Well I’ll be , intersting info…
And all these years everybody here blamed ASHI and the home inspection schools…:roll: :roll:

Not true.

Schools are a result of the licensing effort and certainly have their role to play in supporting it. ASHI…with their noses firmly implanted in the real estate sales community’s rectum (which is where they channeled all of their money and effort for their “branding” scheme), still have a hard time separating themselves from the licensing effort.

Even though licensing kills all incentive to pay ASHI’s high dues (since licensing makes all inspectors presumably equal in competency and qualifications), its leadership cannot help itself when faced with the chance of getting a seat on a licensing board with the help of their “branded” buddies in real estate.

Still, it is an effort driven by the greed of the salespeople of real estate and allowed by inspectors who feel dependent upon them for leads.

Well Dan you’re correct and your quote was in order too!:wink: Find a state thats not licensed and you will find several of the ASHI core group sniffing behind the NAR reps begging them to control the minions in the inspector corp. In many states that certain core group has continually tried to work with Realtors behind everybody elses back in introducing licensure favorable to them By working with the Realtors use their political influence to load up the licensing commission in their favor with their people. Then after everything is in place, watch them try to even take more control by pushing for limitations in reporting, its already happened in several states.

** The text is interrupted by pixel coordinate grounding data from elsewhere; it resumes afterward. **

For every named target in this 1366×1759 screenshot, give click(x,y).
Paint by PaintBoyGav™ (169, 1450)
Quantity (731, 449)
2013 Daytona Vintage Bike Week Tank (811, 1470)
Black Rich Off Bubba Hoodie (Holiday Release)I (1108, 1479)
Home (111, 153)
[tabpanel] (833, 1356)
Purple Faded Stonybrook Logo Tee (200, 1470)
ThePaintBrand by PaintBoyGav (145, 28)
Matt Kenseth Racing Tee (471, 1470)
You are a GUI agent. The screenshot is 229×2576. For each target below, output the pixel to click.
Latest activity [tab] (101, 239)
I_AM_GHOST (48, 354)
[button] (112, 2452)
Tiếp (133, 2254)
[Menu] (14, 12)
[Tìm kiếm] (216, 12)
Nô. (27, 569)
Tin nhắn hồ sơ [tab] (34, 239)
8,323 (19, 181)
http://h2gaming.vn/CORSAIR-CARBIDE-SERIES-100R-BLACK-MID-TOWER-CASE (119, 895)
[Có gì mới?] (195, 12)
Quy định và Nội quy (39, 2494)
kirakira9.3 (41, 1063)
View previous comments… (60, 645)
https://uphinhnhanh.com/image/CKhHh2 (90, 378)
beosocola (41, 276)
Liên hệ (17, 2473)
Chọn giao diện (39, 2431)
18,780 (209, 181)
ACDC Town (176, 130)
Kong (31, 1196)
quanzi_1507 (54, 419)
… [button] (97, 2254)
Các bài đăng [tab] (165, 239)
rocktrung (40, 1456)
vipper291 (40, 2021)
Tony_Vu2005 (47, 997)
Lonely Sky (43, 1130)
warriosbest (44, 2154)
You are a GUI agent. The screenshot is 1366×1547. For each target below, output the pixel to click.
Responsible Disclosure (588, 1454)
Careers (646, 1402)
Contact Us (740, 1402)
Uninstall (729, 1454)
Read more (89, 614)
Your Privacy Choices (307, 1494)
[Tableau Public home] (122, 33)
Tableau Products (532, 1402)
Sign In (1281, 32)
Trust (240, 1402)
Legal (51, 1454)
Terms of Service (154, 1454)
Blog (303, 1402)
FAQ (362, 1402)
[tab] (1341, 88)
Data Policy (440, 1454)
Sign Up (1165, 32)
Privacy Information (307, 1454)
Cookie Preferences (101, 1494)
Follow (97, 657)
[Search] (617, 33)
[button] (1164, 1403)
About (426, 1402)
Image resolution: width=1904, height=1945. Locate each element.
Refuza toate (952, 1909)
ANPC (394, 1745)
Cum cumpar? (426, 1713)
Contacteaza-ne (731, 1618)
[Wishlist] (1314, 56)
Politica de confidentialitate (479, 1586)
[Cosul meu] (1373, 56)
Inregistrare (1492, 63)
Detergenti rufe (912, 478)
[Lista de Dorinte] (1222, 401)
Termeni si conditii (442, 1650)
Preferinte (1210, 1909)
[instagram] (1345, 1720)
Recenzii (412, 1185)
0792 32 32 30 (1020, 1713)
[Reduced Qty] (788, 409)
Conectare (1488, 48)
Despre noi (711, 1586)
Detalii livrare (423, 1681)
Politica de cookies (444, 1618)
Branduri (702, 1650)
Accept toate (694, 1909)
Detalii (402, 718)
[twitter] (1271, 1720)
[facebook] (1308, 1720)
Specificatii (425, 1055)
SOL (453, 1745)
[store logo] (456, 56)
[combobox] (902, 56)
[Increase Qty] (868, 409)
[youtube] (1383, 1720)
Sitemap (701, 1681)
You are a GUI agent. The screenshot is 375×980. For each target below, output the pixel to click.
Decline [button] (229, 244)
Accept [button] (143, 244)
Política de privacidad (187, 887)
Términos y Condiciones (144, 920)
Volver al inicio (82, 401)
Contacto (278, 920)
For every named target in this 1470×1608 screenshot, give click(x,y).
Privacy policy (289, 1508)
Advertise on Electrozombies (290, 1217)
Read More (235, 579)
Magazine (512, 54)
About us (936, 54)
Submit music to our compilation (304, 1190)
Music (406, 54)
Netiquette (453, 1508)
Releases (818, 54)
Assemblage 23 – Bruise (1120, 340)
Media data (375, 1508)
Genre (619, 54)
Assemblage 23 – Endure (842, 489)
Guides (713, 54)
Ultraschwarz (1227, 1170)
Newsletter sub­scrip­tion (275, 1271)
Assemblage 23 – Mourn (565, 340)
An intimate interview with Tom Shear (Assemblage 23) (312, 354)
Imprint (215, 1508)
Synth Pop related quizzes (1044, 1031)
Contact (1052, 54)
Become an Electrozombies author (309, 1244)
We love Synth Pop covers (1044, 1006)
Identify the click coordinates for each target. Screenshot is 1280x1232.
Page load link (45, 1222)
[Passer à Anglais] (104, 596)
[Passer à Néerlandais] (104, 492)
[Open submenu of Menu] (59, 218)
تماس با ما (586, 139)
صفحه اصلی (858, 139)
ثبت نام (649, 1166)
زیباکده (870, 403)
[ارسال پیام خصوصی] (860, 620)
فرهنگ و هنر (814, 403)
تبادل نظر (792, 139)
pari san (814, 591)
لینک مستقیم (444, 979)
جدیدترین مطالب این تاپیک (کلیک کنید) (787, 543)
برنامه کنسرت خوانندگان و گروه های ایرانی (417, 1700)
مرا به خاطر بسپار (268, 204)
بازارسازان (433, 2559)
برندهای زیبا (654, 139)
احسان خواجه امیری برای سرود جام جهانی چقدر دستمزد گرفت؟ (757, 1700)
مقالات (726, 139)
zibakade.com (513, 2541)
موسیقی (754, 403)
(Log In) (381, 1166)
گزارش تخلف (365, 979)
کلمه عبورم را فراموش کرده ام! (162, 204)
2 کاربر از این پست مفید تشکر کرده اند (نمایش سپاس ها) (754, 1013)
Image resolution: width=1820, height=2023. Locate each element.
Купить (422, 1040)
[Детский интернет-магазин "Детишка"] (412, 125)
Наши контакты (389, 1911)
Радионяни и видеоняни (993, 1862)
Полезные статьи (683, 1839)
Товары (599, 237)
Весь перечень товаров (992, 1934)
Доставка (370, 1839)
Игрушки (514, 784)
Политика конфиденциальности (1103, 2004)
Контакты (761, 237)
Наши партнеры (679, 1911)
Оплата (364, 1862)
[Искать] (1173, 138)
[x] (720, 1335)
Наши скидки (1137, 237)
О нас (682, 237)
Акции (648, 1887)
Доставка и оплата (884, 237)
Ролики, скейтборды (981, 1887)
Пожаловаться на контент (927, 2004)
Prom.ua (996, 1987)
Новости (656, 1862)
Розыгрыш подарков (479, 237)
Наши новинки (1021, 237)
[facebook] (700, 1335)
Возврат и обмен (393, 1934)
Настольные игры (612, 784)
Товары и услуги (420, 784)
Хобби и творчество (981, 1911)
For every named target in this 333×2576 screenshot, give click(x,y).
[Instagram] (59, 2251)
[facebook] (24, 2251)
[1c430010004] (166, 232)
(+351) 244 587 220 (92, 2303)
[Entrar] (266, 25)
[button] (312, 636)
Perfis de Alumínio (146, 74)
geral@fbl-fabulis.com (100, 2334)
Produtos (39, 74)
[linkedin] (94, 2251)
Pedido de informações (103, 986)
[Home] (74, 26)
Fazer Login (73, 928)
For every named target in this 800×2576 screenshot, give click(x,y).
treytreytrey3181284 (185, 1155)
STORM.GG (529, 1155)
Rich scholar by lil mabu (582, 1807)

Oh by the way, don’t forget about that wonderful money making NHIE program, without it that “A” org would be in serious trouble, wouldn’t they? :roll: Oh yes, that just what we all need to be good little home inspectors


I don’t know about ASHI National, but I have no doubt that the board members of the NHIE would trade their children for a the inside track to a licensing bill, and from all observations it appears they like their children. :smiley:


Well written. Congratulations on getting it published.

Just ask around what happen to Jeff the former Midwest ASHI chapter president when he spoke against the Missouri licensing bill.

Please explain…:?:

Soon after he spoke out, ASHI National threatened him to take away his Realtor referrals and replaced him as president. The members of his chapter did not even get to vote. This is not the first time I have heard that ASHI members have been threaten by their own organization.
They do not even stop at that. At the last Missouri Housing Industry Alliance meeting Dirt Harry of the fake coalition (Missouri Association of Home Inspectors) threatened me because I corrected one of his misstatements at the meeting before. I was beside myself that somebody three months later would bring this up now. Just because I caught him lying about home inspectors, which he quickly corrected himself. The funny part at the end he said I was way out of my league, which I agree, when it comes to kissing the Missouri Association of Realtors butts he is the best I have seen.